(Beginning of Given entries)

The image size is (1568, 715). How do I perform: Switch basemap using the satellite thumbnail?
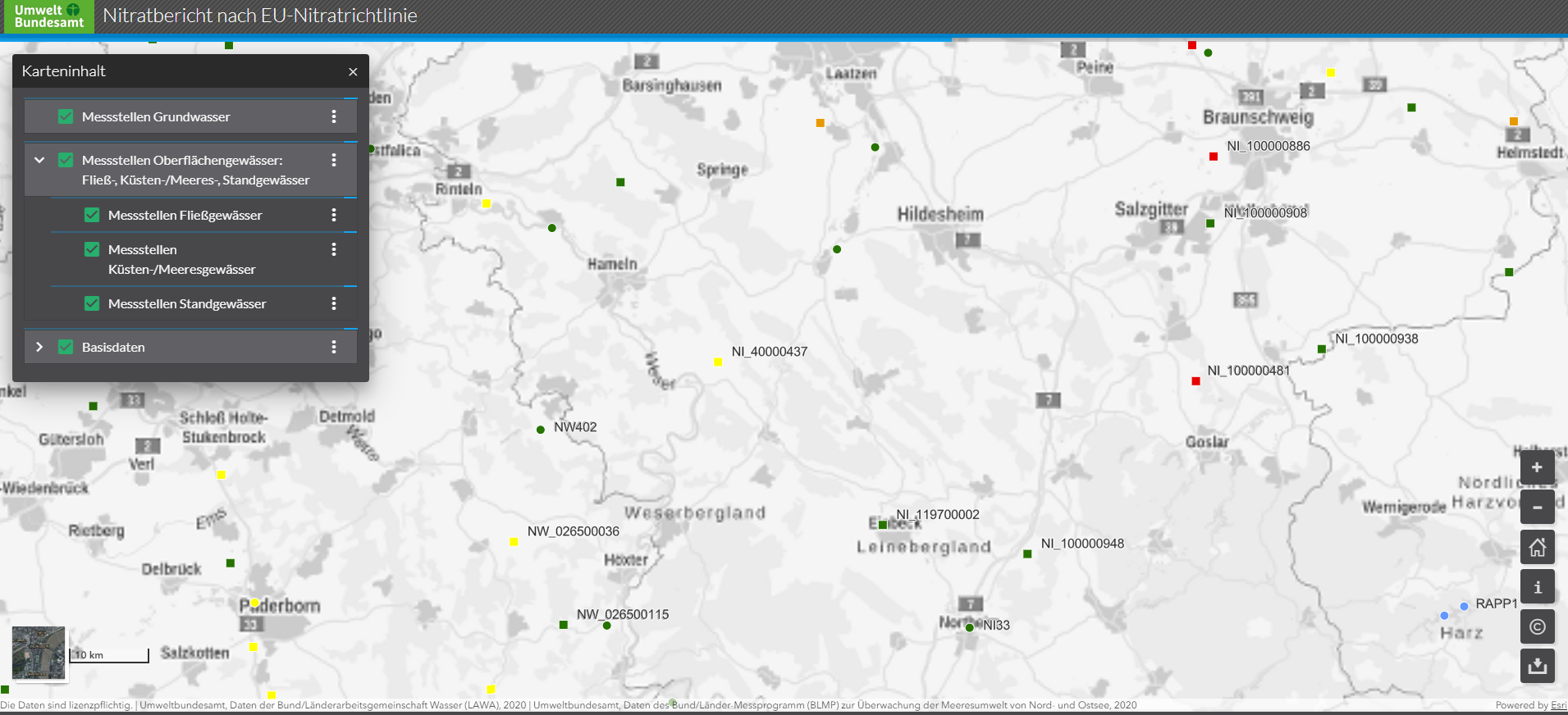pos(39,653)
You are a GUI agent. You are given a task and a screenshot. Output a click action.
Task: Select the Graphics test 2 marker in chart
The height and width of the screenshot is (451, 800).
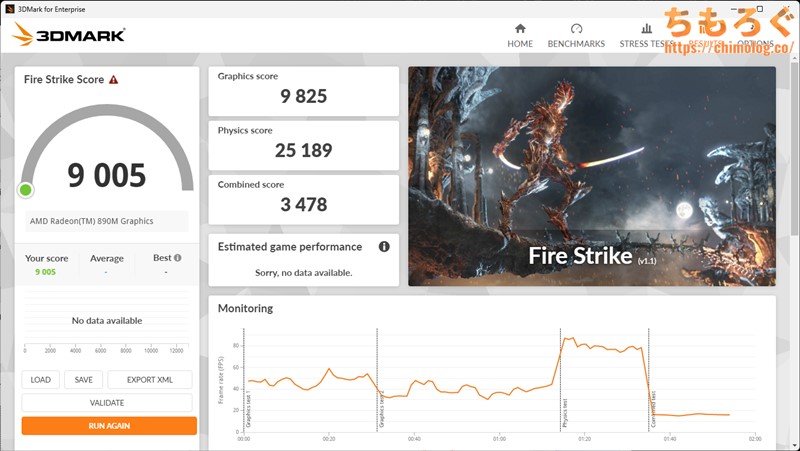378,410
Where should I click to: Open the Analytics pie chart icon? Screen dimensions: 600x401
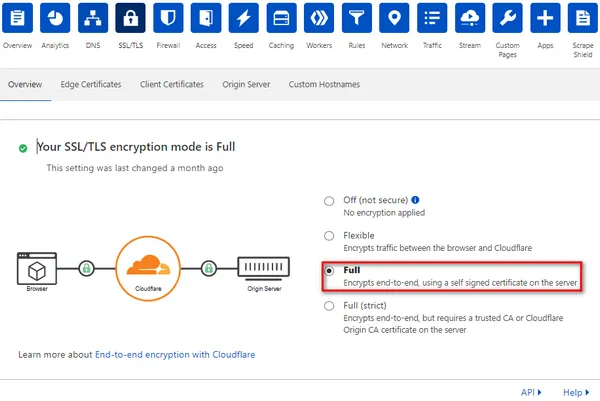click(55, 18)
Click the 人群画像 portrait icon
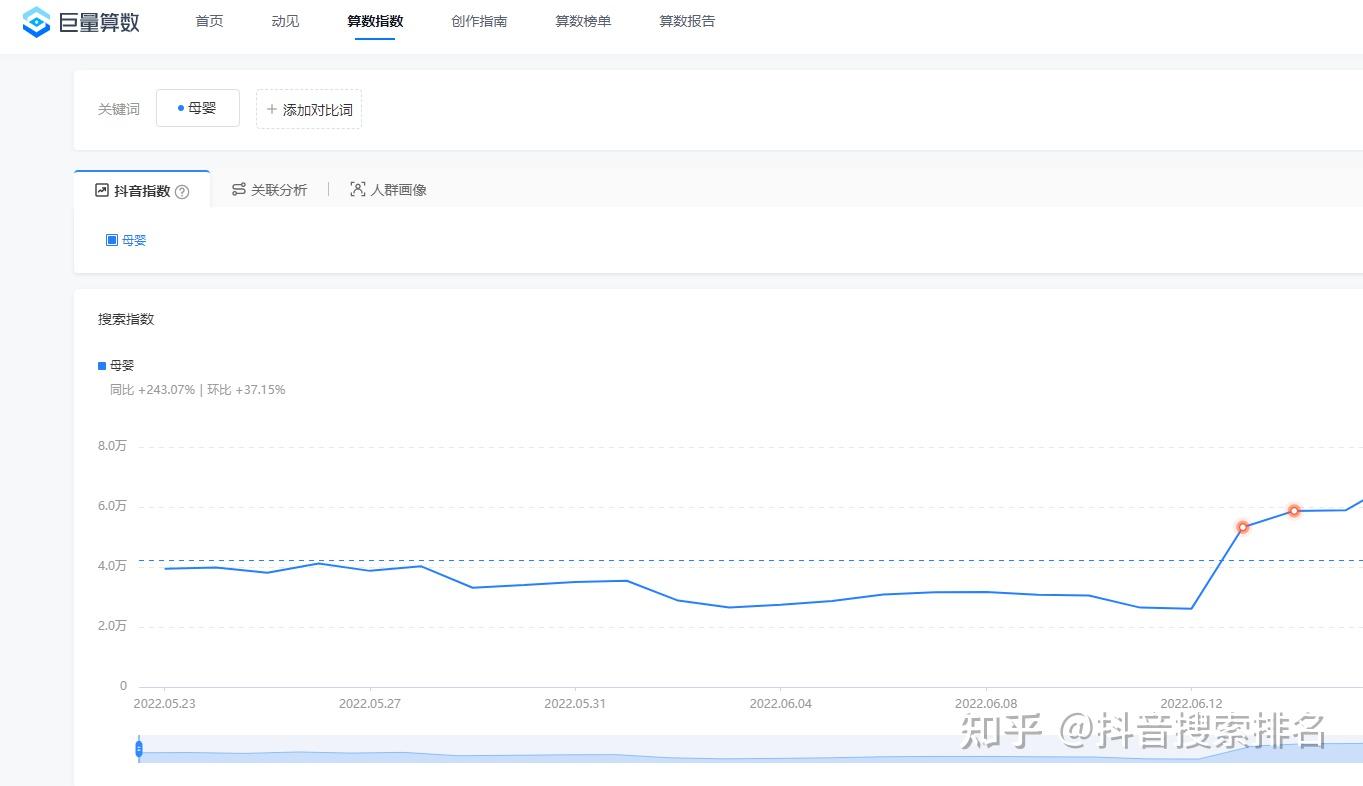Viewport: 1363px width, 786px height. point(357,189)
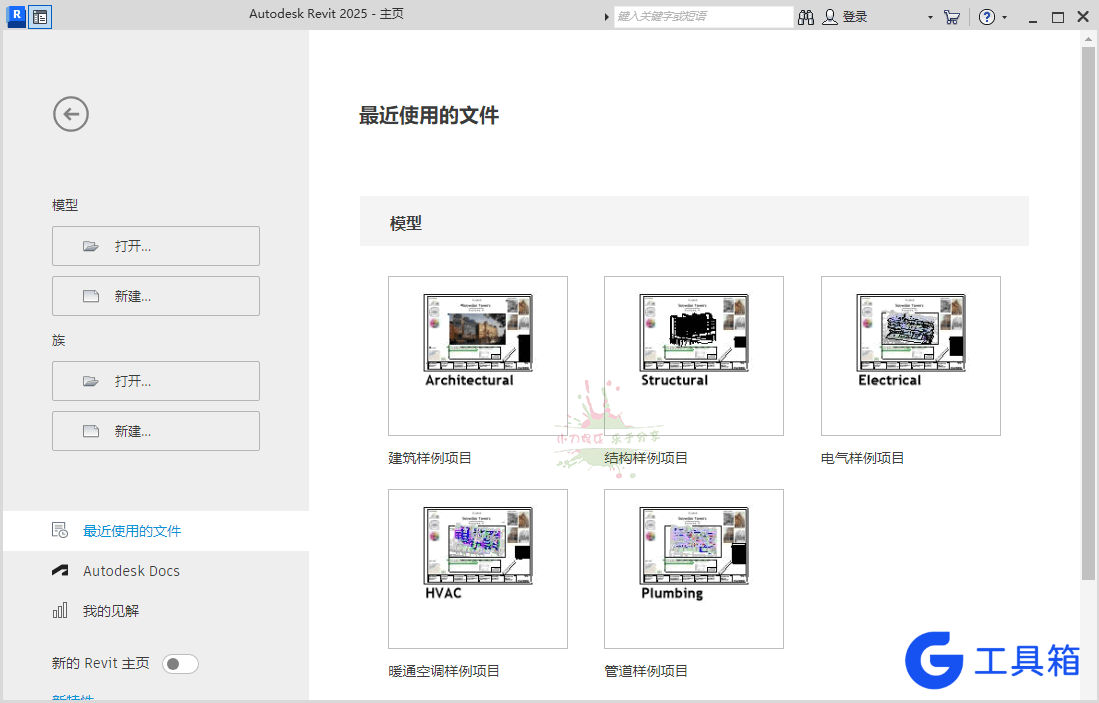
Task: Toggle the 新的 Revit 主页 switch
Action: 180,664
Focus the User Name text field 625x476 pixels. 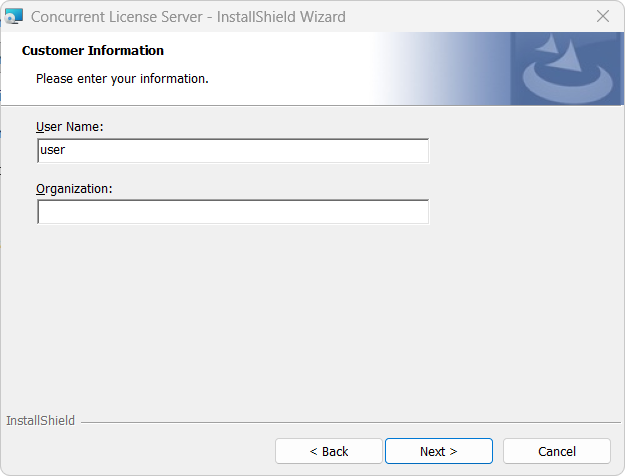pyautogui.click(x=233, y=150)
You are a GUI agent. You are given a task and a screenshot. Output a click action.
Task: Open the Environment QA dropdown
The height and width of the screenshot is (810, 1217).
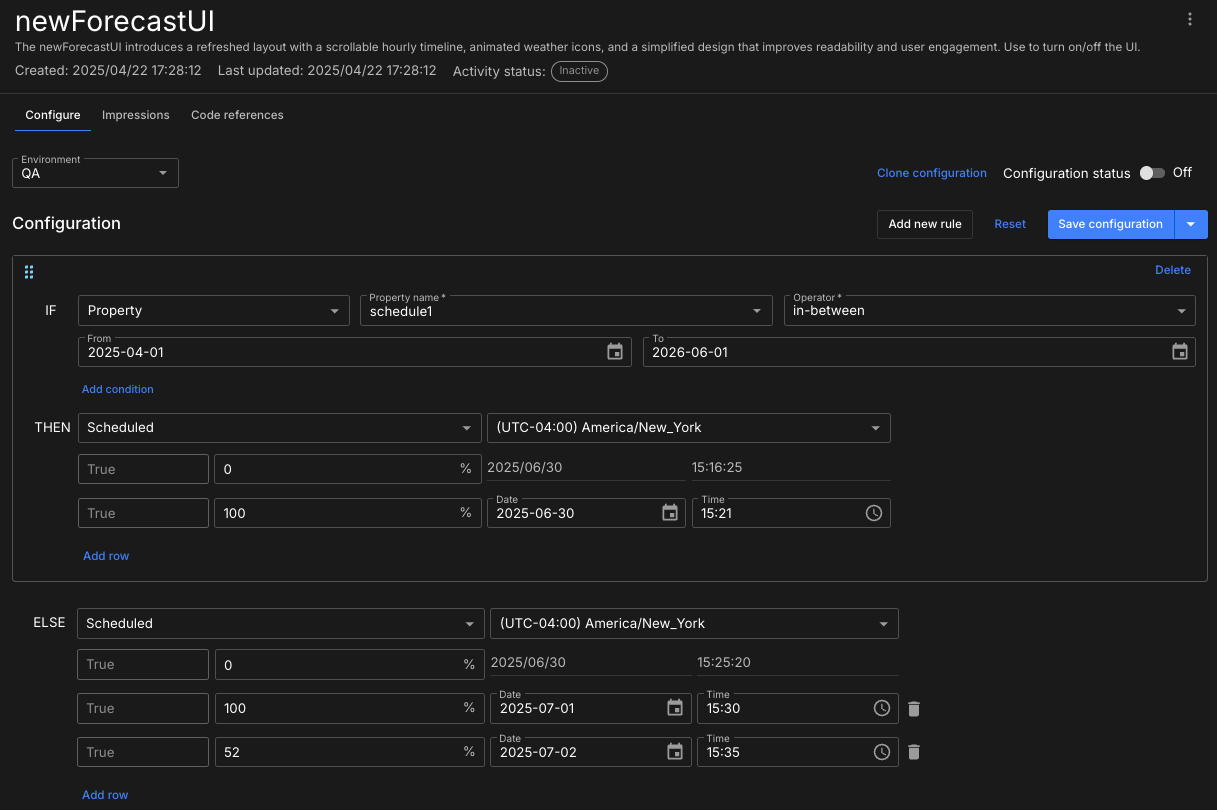95,173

(End of Given entries)

[Assignment] Exactly repeat every line from the line that includes "Task: Open the Environment QA dropdown" to the end of the listing, and nothing else, leaving pictures out.

[Result of this exercise]
Task: Open the Environment QA dropdown
The height and width of the screenshot is (810, 1217).
95,173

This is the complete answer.